Frequently Asked Questions

Q: I am having problems getting your DVD-R discs to burn in my drive. If they do burn, they won't play back in some drives. What's up?

A: All drives have firmware (software on an internal chip) that tells it how to burn discs from each of the disc manufacturers. If the firmware is outdated, the discs may not burn properly, resulting in a failure or incompatibility during playback. In most cases, updating firmware is quick and easy process and you can find the latest version from a list of links on the MAM-A site.

Q: What do you recommend as the safest method of labeling Gold Archive CDs and DVDs? Are water-based pens generally safe over the long-term? What about Sharpies?

A: For CD-R, water or alcohol based permanent markers are safe -- we offer them on our site. (See the link below). Sharpies should only be used in the center of the disc where no data is saved. For DVD R, You do not need to worry about marking the media since there is a "dummy" layer on top. Any marker can be used anywhere on the label side of the disc.

CD-safe markers

Labeling and archiving guide:
Q: I have heard that it is always better to burn at the lowest speed possible to get the best recording. Is that true? If not, what speed do you recommend for CD-R? DVD-R?

A: When recording on analog tape, it is always best to record at the lowest speed to get the highest quality recording. For optical discs (CD-R, DVD-R, Blu-ray) this is not true. As a rule of thumb, we find that the best recording is roughly at half the top rated speed. So for CD-R for example, the best recording quality is about 24X for a disc with 52X top speed, for DVD-R; 8X (for a 16X disc). As is true with many processes, choosing the middle of the range is often the way to get best performance.

Q: I want to archive some LPs and cassettes on my stand alone Compact Disc Recorder, but it won't accept the new high-speed CD-Rs. Will your digital audio CDs work with this recorder?

A: Yes. Our Digital Audio for Consumers discs are rated for 1X-12X speeds and were specifically designed for applications like yours.

Q: I ordered your product below from an online dealer and during shipping they have been exposed to sub-zero temperatures (-10 to -30) for at least a week. Does this damage the archival DVD's? Or are they safe to use?

A: I understand your apprehension, although we know that cold temperatures do not have an adverse effect on the media. High temps can be problem if over 140 F for an extended time.

Q: Now that I've invested heavily in digital photography in both dollars and personal time, I'm trying to find the best available storage media to archive my digital images.
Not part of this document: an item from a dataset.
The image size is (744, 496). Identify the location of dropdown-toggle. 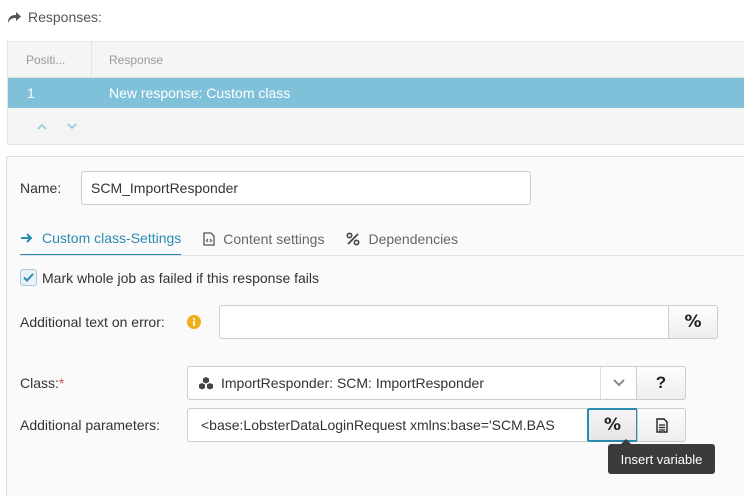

After searching the web, I learned about your archive grade products, but most of the discussions concern music files, text and data storage, rather than image files. Does the high praise given your MAM-A gold CD-R products apply when storing JPEG, RAW, or Tiff files as well as music files, etc.?

A: Our MAM gold CD-R is generally respected as being the best archive grade recordable media available. It works equally as well for images in any photo format, music, text or data -- it's all just zeros and ones to the CD or computer. We are very involved in the photo market and our media is in use in 80% of the photo developing labs in Canada that offer our gold media as the "digital negative" for their customers' photos.